» **Short task 1**
Reproduce the part of the Ubud festival article that begins at the words "Preserving culture: Citra" and stops after "2016. (JP/Anggara Mahendra)", substituting "Sundanese script" for "Balinese script".
» **Short task 2**
According to the Ubud festival article, which edition of the Ubud Writers and Readers Festival is being held this year?
» **Short task 3**
Translate this sentence from the Ubud festival article into Spanish: "The festival will highlight several pressing issues of our contemporary times — from gender, migration and diversity to disaster management and environmental problems."

» **Text extract**
Jakarta | Mon, October 15, 2018 | 10:08 am
UWRF to return as a platform for contemporary dialog

Preserving culture: Citra writes Balinese script on a lontar (palm leaf) during a Lontar exhibition at Ubud Writers and Readers Festival 2016. (JP/Anggara Mahendra)

The annual Ubud Writers and Readers Festival (UWRF), which will run from Oct. 24 to 28 in Ubud, Bali, seeks to maintain socio-political relevance for its 15th edition this year.

The festival will highlight several pressing issues of our contemporary times — from gender, migration and diversity to disaster management and environmental problems.

UWRF founder and director Janet DeNeefe said the theme of this year’s festival was “Jagadhita” (The World We Create), the Balinese Hindu philosophy of people pursuing universal harmony and prosperity as their individual life’s goal.

The speakers, she said, had been selected to represent local and global cultural diversity, arriving in Bali to share their extraordinary stories and unique perspectives with the audience.

“We strive to bring together a diverse mix of speakers, the most interesting way we know to showcase many perspectives regarding the same issues,” DeNeefe told The Jakarta Post.

» **Data shown**
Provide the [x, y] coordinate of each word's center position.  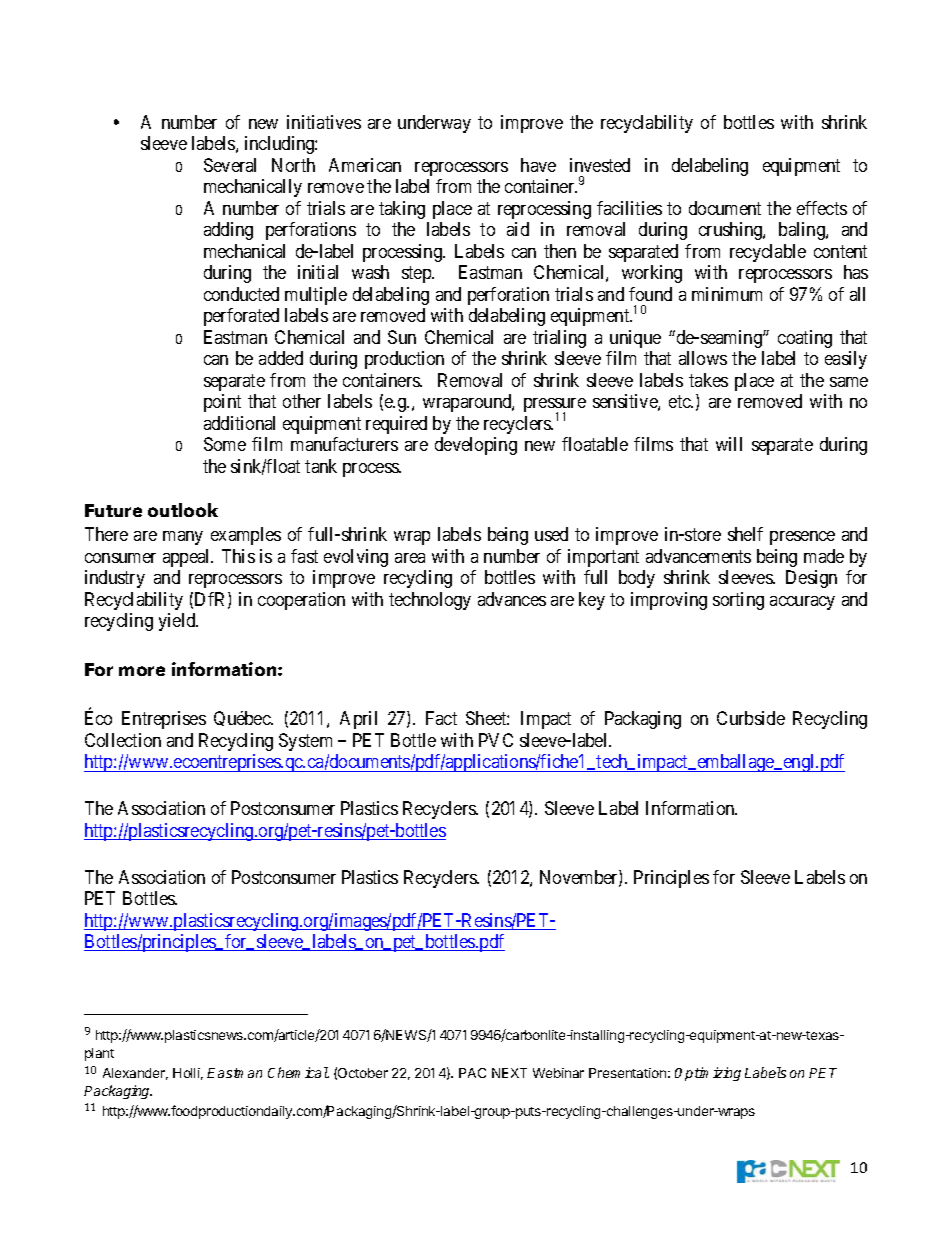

» **Written answer 1**
Preserving culture: Citra writes Sundanese script on a lontar (palm leaf) during a Lontar exhibition at Ubud Writers and Readers Festival 2016. (JP/Anggara Mahendra)

» **Written answer 2**
The 15th edition.

» **Written answer 3**
El festival pondrá de relieve varios temas urgentes de nuestro tiempo contemporáneo — desde el género, la migración y la diversidad hasta la gestión de desastres y los problemas ambientales.